Available data below:
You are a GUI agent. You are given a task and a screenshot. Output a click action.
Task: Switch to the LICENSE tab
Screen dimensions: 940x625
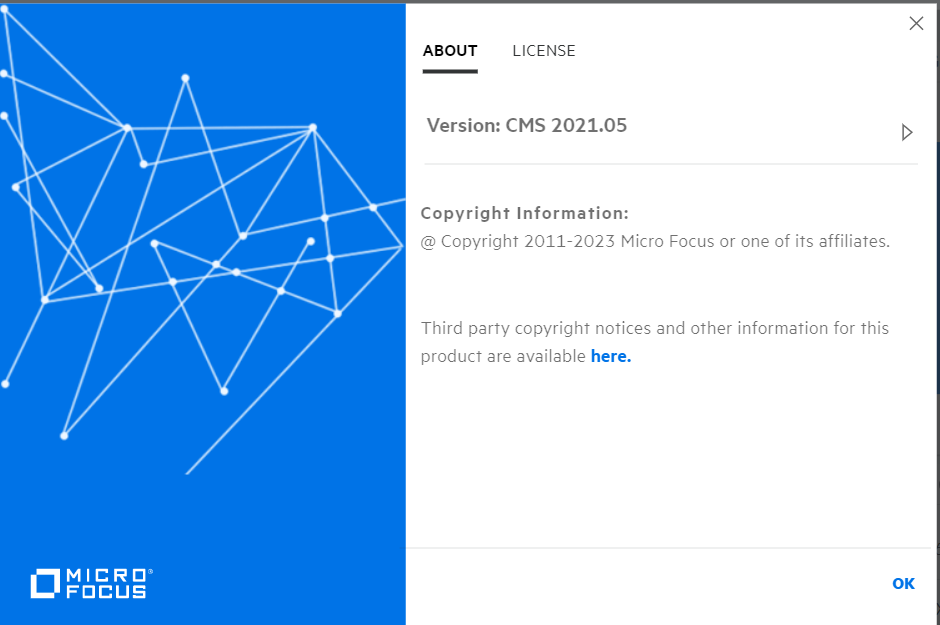[x=544, y=51]
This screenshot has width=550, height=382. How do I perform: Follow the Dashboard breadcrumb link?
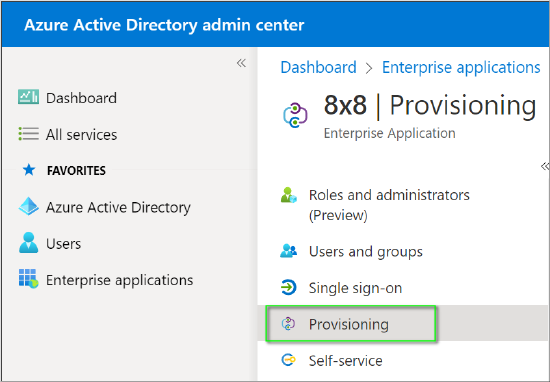[318, 67]
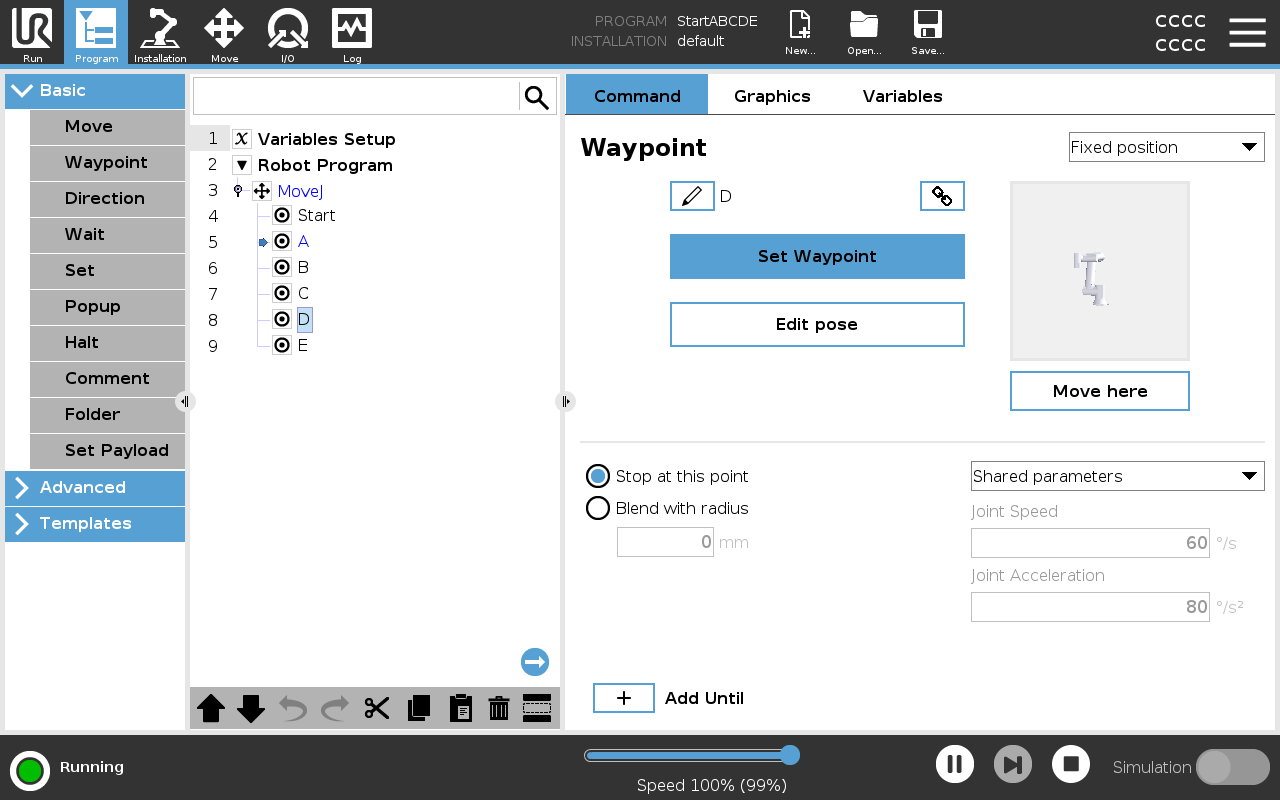The height and width of the screenshot is (800, 1280).
Task: Open the Fixed position dropdown
Action: pos(1166,147)
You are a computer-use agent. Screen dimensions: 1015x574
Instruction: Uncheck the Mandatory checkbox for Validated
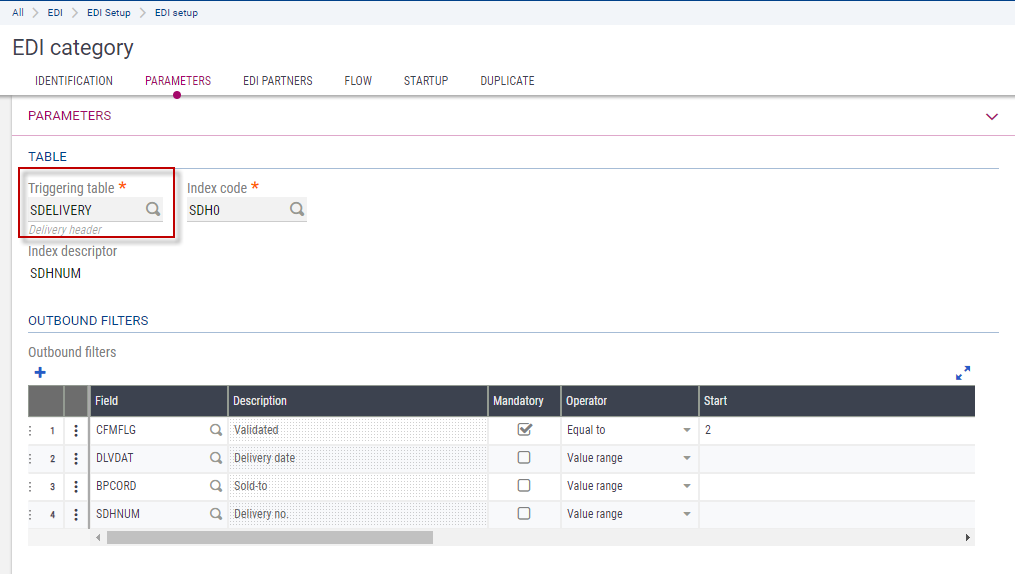click(524, 430)
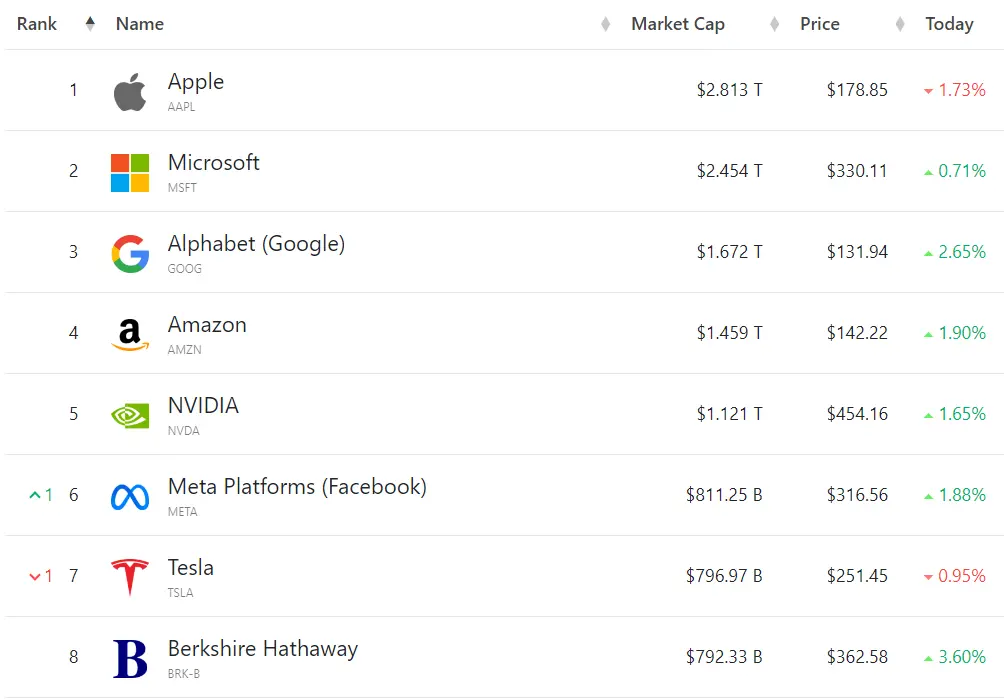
End of Available data.
## Task
Pictures do not belong in the copy. Repeat only the lines from the top of the records through the line containing "You are a computer-use".

## Expected answer
You are a GUI agent. You are given a task and a screenshot. Output a click action.
Task: Switch to the LICENSE tab
Screen dimensions: 940x625
[x=544, y=51]
This screenshot has width=550, height=382. How do I perform: Follow the Dashboard breadcrumb link?
[318, 67]
The height and width of the screenshot is (800, 1280).
Task: Open the Fixed position dropdown
Action: pos(1166,147)
You are a computer-use agent. Screen dimensions: 1015x574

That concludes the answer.